Tínhamos já bastante tempo de viagem, quando chegamos a Tenerife.

 

Ver terra alegra o navegante; é um consolo, um refrigério, um descanso. Ainda mal se divisavam além as montanhas da pitoresca ilha, confundida no horizonte com as nuvens azuladas, e já nós, de binóculo em punho, numa ansiedade desculpável, púnhamo-nos a olhar para ela, com simpatia, com alegria, mesmo!

 

O Pico de Tenerife estava encoberto pela neblina. Fazia frio, muito frio.

 

Viam-se de um lado as montanhas cobertas de neve, do outro cobertas de vegetação, e em baixo, à beira-mar, a casaria irregular da ilha, edificada no estilo espanhol. A cercar o Arawa, logo que este aportou, afluíam os botes dos mercadores de frutas, aves, chocolate e fumo, falando todos muito e muito alto, zangando-se entre si, oferecendo aos viajantes tudo o que traziam, em repetidas súplicas.

 

Aquele quadro animado e brilhante, a terra, a neve, o arvoredo, a gente de outro tipo e de outra língua muito diversa da que ouvíamos desde pela manhã até à noite a bordo, quebrou a monotonia dos dias passados entre céu e água, com vento contrário, cortante e frio. A vida no mar é agradável para quatro ou cinco dias, mas deveras fatigante para muitos.

★ ★ ★

▶ _TAREFAS PROPOSTAS_:
(a) No trecho sobre a chegada a Tenerife, o que estava encoberto pela neblina?
(b) Dê continuidade ao relato da chegada a Tenerife a partir da última frase.
O material não tem relação com o trecho sobre a chegada a Tenerife.

▶ _MATERIAL FORNECIDO_:
★ ★ ★

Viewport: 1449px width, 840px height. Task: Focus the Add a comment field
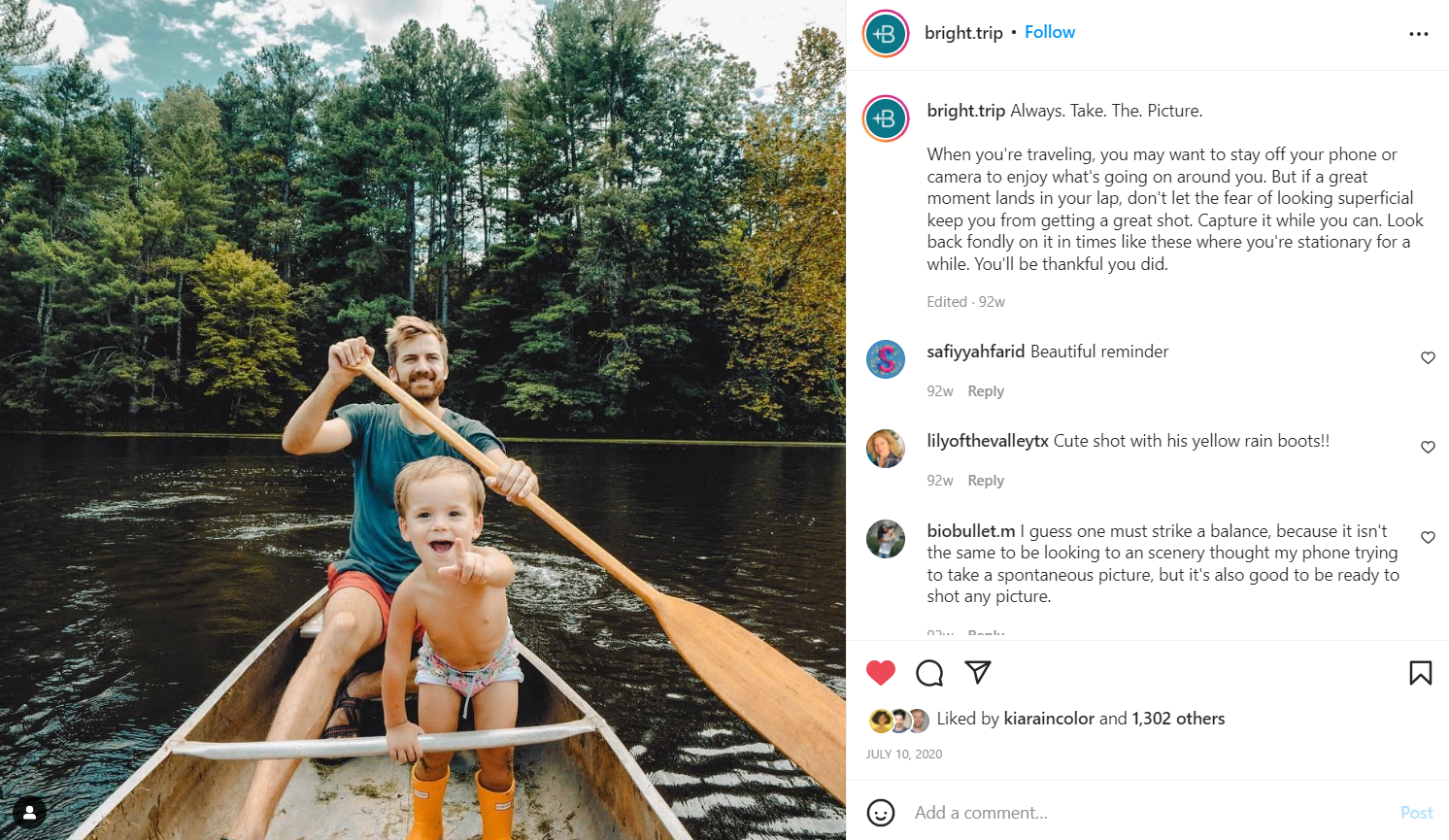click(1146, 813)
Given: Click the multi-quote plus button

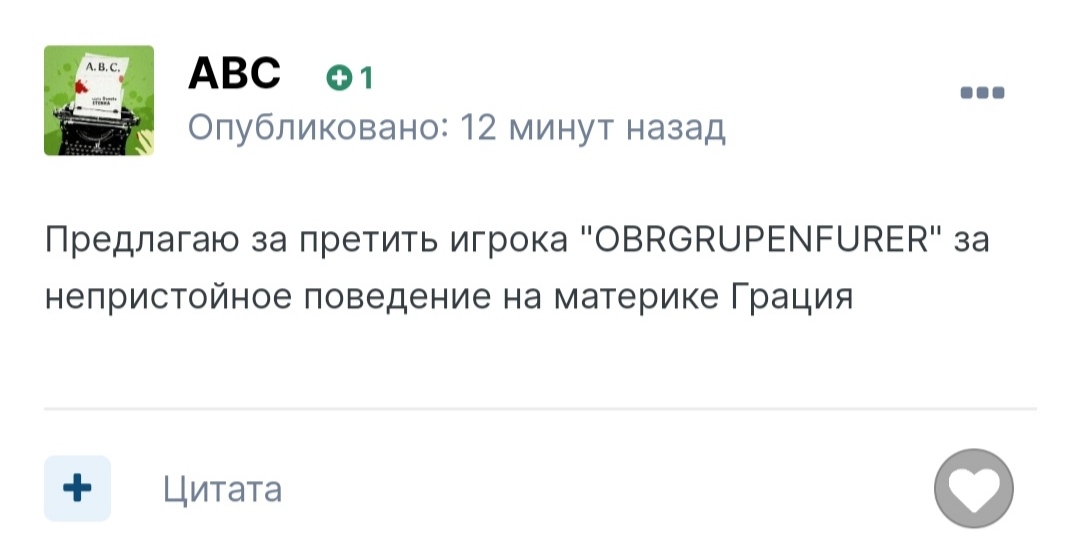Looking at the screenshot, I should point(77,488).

★ ★ ★

▶ _RESULTADOS ESPERADOS_:
(a) O Pico de Tenerife.

(b)
 

Eu gosto dela, note-se. Sentia-me bem, seguindo à noite a marcha das estrelas, recostada na cadeira de vime, em cima, no tombadilho; gostava de ver a esteira branca feita pelo movimento do vapor; agradava-me a convivência dos companheiros e sentia-me forte; mas, mesmo assim, desejava-me em terra, gozando outros espetáculos variados e novos.

 

Pôs-se de novo em marcha o grande Arawa, para Plymouth.

 

Passamos bem perto de S. Vicente, a triste e árida ilha, mas não paramos aí.

 

O resto da viagem correu maravilhosamente. A baía de Biscaia - a tão temida baía, foi para nós gentilíssima: mar sereno, transparente, liso, foi todo um madrigal lisonjeiro, fez-se lago para a passagem do Arawa.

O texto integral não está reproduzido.